MIT Distributed System Course - KVRaft

8 minute read

It has been a long time since last update on the project. Finally I have found some time that I could resume this project and finish it up.

In this post, I would mainly introduce the work on the LAB 3A, which is to leverage RAFT we have implemented in LAB 2 to build a reliable distributed key-value store. Before jumping into this part, I would also highlight some change to my RAFT implementation. I haven’t used GO language in my daily work a lot, and still adopting lots of philosophy in Python, which makes my implementation not elegant. I have learnt from ideas from online resources, which not only makes the code more readable, but also more reliable to pass the tests in the project.

Update on RAFT

In the pervious post, I have used lots of different background go routines to repeatedly checking if certain condition is meet and we need to trigger some actions. For example:

  • A go routine to check if the leader election timeout needs to be triggered or not. This logic is jointly coupled with the AppendEntries/RequestVote RFC API where we need to handle the reset of the timer
  • A go routine to periodically send replica log request or heartbeat signal to other nodes, if the current node is the leader
  • When sending RequestVote rpc call, we start a new go routine, and use a condition variable to check if we have collect enough vote

This implementation is not that elegant, as it losses a “causal relationship” among different events.
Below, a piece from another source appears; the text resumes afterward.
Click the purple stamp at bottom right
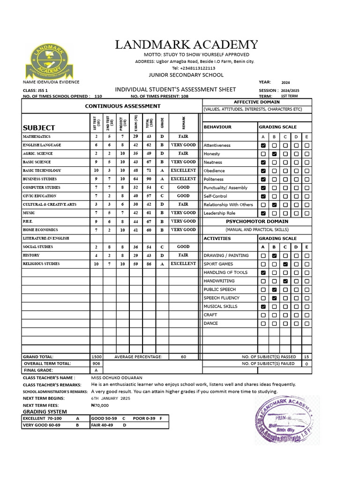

After searching a little bit on the web, I learnt a new approach to implement, which is to use channel as the media to pass signals, and use select to organize the events that is happening concurrently.

Here is a code snippet of the new design

func (rf *Raft) startBackgroundEvent() {
  for {
    rf.mu.Lock()
    state := rf.state
    rf.mu.Unlock()

    switch state {
    case Leader:
      select {
      case <-rf.backToFollower:
      case <-time.After(HeartbeatTimeout):
        rf.mu.Lock()
        rf.broadcastAppendEntries()
        rf.mu.Unlock()
      }
    case Follower:
      select {
      case <-rf.votedCh:
      case <-rf.heartBeatCh:
      case <-time.After(rf.getElectionTimeout() * time.Millisecond):
        rf.convertToCandidate(state)
      }
    case Candidate:
      select {
      case <-rf.backToFollower:
      case <-rf.winCh:
        rf.convertToLeader()
      case <-time.After(rf.getElectionTimeout() * time.Millisecond):
        rf.convertToCandidate(state)
      }
    }
  }
}

For example, when follower make a vote upon receiving RequestVote RPC call from candidate, if we vote, then we would send a signal over the votedCh, this would suppress the election timeout, similar case when we receive heartbeat on AppendEntires RPC. For leader, unless it receive signal over backToFollower channel, which would be send if certain condition is met during handel RPC call response, it will periodically send the AppendEntries call to all nodes.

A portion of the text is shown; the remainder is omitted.